[Item-finding records]
- - -

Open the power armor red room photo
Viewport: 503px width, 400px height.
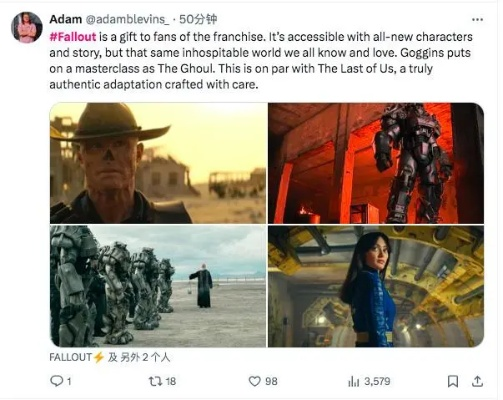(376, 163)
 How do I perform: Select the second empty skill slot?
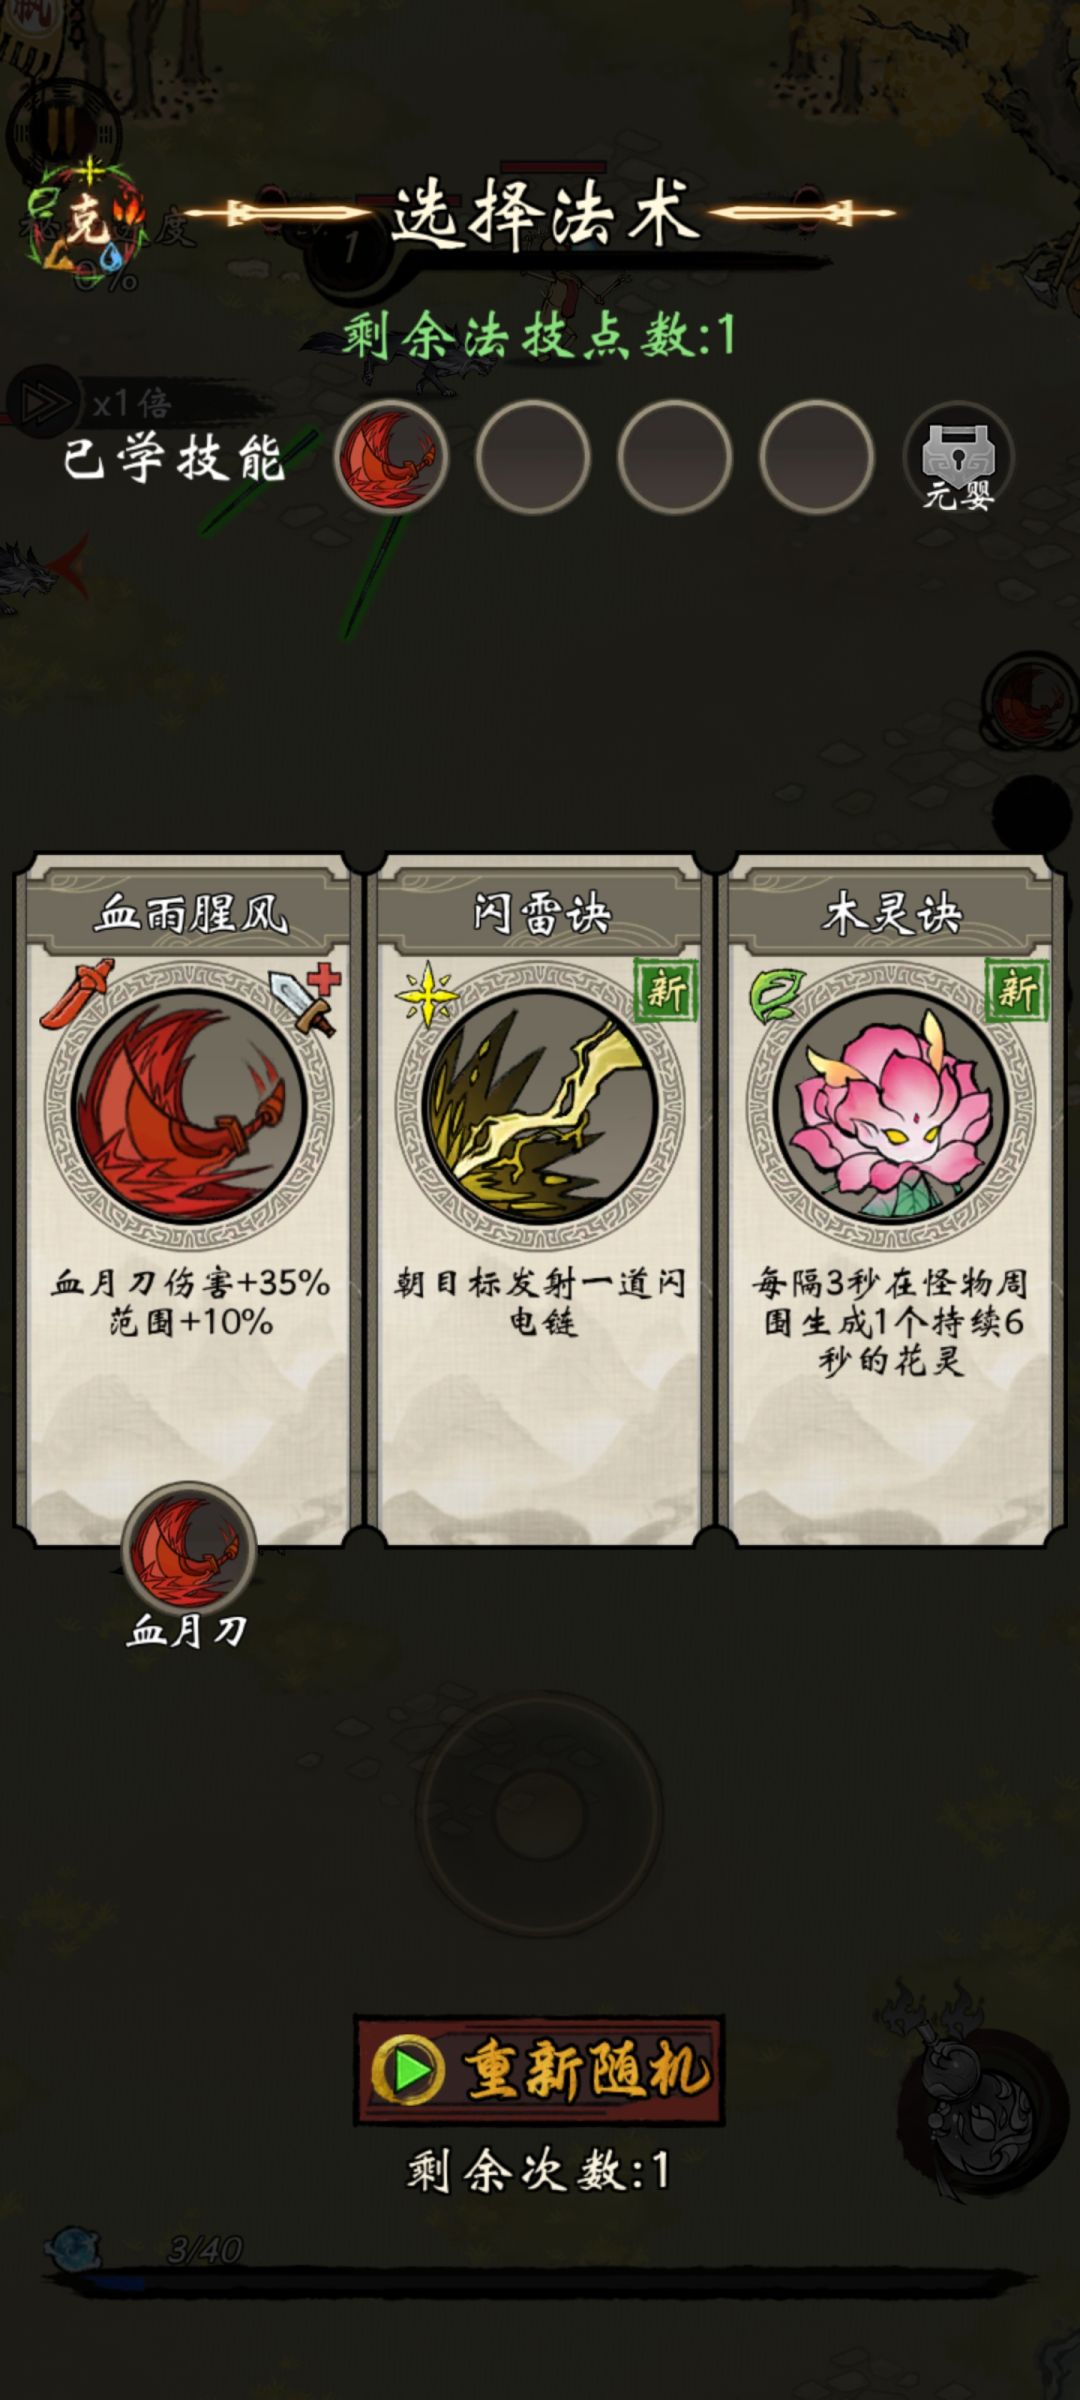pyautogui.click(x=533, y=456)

- - -

» **THE PROBLEM**
Change every "empty" in the listing to "vacant" and write the lines out again with everything else unchanged, leaving out the pictures.

» **TASK RESPONSE**
Open the power armor red room photo
Viewport: 503px width, 400px height.
(376, 163)
 How do I perform: Select the second vacant skill slot?
pyautogui.click(x=533, y=456)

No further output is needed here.